I aim to read 52 books every 12 months and my habit is to post the names of them for you, twice a year. This past June, I told you about the 29 titles I’d read by that point. Now, here is a description of the 30 other books I’ve enjoyed in the remainder of my reading year. Yes, I really do read more than a book a week! I give you this list in November to help you with your Christmas gift book-buying plans or for your own holiday reading.
I name the books I really liked in the “recommended” parts of the list. Books I didn’t enjoy (remember: reading is personal) I’ve placed in the “other” list. Please note I don’t generally read mystery/thrillers (although there are a few here this time), sci-fi or fantasy. I pass no judgment on those who do; my tastes don’t usually run in those directions.
RECOMMENDED FICTION (in order of preference)

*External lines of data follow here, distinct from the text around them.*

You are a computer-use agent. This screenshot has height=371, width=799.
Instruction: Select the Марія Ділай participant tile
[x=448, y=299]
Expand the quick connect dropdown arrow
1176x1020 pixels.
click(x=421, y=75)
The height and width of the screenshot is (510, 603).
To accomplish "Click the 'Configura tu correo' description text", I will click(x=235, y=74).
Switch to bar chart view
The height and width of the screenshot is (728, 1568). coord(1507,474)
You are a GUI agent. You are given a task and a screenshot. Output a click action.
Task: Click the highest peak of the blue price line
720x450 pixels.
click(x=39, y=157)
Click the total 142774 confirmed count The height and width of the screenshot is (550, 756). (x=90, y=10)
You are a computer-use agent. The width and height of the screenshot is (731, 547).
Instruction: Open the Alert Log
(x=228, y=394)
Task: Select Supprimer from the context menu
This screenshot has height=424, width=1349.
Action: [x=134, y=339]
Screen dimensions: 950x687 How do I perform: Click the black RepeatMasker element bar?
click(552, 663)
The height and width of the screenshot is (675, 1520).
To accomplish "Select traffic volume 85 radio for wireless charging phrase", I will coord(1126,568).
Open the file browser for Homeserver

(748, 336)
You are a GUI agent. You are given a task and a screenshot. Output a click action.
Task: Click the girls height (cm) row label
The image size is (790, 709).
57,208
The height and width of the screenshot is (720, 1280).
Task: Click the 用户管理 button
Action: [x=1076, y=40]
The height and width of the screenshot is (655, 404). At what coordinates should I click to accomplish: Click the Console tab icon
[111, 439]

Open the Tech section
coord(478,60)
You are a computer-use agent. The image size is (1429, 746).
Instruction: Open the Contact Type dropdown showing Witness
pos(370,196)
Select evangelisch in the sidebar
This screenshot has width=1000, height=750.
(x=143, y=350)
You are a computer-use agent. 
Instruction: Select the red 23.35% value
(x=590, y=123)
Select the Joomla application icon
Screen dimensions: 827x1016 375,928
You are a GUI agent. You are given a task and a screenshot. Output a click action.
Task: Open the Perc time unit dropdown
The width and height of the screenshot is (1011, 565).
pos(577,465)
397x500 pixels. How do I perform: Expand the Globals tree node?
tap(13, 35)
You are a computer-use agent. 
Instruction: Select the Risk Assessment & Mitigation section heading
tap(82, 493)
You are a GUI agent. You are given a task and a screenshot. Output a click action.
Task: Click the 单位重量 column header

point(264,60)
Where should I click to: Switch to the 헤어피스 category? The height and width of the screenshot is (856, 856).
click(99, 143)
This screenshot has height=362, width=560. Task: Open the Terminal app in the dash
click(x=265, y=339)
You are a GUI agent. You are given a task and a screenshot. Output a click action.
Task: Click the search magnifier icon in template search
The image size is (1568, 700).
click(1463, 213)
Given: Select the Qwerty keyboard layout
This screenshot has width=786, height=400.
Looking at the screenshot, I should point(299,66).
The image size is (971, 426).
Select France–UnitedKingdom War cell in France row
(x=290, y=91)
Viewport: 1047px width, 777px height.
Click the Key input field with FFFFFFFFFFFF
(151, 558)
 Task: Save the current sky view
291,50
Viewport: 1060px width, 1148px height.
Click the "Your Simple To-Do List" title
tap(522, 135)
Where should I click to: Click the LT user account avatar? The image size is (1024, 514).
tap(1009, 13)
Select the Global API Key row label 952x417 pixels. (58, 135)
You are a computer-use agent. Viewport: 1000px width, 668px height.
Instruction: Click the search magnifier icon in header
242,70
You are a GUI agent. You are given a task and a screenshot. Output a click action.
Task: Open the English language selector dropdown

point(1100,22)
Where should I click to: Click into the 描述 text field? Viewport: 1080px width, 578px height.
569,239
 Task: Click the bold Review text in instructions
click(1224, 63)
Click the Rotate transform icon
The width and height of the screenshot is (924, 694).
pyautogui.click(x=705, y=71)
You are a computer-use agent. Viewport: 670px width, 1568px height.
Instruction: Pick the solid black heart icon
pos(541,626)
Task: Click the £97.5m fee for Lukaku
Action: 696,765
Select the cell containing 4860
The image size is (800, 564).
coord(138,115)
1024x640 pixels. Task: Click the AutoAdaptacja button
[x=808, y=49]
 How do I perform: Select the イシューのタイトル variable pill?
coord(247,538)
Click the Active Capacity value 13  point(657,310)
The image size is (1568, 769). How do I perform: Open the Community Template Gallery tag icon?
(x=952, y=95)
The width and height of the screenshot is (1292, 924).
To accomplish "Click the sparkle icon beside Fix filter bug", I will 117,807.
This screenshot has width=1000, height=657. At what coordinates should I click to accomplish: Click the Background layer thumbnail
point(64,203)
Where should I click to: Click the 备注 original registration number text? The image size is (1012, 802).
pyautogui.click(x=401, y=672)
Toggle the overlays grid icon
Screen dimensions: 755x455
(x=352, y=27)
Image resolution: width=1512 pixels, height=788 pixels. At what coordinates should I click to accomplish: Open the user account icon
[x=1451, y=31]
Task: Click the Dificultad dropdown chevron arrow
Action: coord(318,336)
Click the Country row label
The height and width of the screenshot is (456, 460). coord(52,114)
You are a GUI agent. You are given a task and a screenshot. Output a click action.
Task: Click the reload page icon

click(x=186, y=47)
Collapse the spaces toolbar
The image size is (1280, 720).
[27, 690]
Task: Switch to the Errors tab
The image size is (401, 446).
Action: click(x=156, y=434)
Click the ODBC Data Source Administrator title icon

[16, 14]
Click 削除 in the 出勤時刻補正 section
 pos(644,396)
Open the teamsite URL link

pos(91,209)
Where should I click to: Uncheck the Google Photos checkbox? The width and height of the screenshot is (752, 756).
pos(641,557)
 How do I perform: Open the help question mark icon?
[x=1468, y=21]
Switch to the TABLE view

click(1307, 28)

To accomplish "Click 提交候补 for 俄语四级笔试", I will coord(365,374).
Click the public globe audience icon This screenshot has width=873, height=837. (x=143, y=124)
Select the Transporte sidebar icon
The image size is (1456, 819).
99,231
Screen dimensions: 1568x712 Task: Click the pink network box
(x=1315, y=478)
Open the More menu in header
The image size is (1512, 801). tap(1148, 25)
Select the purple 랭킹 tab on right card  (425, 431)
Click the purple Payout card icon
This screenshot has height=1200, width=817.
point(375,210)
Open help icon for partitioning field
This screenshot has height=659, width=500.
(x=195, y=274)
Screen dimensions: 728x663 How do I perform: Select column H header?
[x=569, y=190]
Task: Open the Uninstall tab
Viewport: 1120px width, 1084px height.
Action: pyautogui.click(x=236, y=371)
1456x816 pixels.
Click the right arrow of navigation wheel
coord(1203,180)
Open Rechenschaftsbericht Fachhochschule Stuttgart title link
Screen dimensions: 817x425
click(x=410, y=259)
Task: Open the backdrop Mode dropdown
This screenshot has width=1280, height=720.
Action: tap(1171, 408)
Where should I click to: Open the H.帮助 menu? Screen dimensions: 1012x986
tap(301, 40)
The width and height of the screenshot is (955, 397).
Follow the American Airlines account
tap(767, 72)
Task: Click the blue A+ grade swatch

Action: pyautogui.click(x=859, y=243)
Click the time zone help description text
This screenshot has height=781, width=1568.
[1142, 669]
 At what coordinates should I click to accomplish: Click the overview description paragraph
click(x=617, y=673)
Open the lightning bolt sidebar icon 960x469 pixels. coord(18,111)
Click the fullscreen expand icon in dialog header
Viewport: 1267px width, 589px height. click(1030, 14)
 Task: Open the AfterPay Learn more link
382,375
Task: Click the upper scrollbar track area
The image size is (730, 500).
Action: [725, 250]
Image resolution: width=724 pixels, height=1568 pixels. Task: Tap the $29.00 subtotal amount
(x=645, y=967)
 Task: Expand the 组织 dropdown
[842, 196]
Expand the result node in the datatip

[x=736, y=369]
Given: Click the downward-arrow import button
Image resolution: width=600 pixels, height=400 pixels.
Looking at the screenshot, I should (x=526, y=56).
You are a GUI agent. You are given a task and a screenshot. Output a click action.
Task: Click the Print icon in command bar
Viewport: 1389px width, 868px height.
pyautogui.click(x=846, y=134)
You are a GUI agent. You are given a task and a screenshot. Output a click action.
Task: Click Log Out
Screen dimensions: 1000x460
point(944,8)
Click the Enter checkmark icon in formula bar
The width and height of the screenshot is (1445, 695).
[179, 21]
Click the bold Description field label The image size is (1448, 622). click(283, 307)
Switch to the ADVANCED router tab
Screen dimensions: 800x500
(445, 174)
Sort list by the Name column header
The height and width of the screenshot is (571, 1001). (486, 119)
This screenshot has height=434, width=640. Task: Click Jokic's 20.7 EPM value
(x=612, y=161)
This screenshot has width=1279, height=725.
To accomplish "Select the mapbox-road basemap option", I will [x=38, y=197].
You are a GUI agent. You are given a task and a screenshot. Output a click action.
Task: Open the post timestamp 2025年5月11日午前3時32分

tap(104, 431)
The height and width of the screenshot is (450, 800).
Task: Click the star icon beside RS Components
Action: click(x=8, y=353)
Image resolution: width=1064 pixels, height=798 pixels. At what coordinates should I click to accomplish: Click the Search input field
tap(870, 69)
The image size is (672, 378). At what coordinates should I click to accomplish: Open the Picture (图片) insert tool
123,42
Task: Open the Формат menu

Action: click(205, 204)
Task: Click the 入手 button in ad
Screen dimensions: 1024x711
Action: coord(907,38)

- Doerr, Anthony. All the Light We Cannot See. A New York Times bestseller and winner of the 2015 Pulitzer Prize this book utterly captivated me. The story of young blind French girl and a gifted young German boy, it presents World War II from two perspectives you normally wouldn’t think about. Gripping story and some of the most beautiful lyrical writing I’ve ever encountered. Definitely my favourite book of 2015 — maybe my favourite of the last five years. That’s the author pictured at the top of this column.
- Humphreys, Helen. The Evening Chorus. Honestly, I’m not obsessed with war books! In fact, I seldom read them because I find the subject distressing. But this is another fantastic, contemplative — even gentle — World War II book with an unexpectedly uplifting ending. Humphreys is a poet and it shows in her deeply thoughtful novel.
- Galloway, Steven. The Confabulist. This lightly fictionalized account of the life of escape artist Harry Houdini is engaging, entertaining and surprising. I highly recommend it, even if you have no interest in illusionists.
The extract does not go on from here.